____ GIVEN DATA
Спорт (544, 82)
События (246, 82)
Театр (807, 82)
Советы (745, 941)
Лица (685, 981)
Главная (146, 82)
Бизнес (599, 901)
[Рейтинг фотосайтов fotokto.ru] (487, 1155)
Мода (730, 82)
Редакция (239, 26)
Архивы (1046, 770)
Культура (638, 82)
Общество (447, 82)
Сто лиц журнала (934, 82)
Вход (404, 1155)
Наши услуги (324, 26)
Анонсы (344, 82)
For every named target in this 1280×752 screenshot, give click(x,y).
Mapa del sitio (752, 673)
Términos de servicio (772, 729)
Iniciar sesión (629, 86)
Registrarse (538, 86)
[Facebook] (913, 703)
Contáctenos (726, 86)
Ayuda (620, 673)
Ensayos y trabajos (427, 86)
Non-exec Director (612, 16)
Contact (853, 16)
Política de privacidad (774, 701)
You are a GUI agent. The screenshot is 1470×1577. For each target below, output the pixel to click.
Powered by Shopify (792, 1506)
________
• [TASK OBJECTIVE] Write an exact transcription of every entry above.

• [ANSWER TO THE PROBLEM]
Спорт (544, 82)
События (246, 82)
Театр (807, 82)
Советы (745, 941)
Лица (685, 981)
Главная (146, 82)
Бизнес (599, 901)
[Рейтинг фотосайтов fotokto.ru] (487, 1155)
Мода (730, 82)
Редакция (239, 26)
Архивы (1046, 770)
Культура (638, 82)
Общество (447, 82)
Сто лиц журнала (934, 82)
Вход (404, 1155)
Наши услуги (324, 26)
Анонсы (344, 82)
For every named target in this 1280×752 screenshot, give click(x,y).
Mapa del sitio (752, 673)
Términos de servicio (772, 729)
Iniciar sesión (629, 86)
Registrarse (538, 86)
[Facebook] (913, 703)
Contáctenos (726, 86)
Ayuda (620, 673)
Ensayos y trabajos (427, 86)
Non-exec Director (612, 16)
Contact (853, 16)
Política de privacidad (774, 701)
You are a GUI agent. The screenshot is 1470×1577. For each target below, output the pixel to click.
Powered by Shopify (792, 1506)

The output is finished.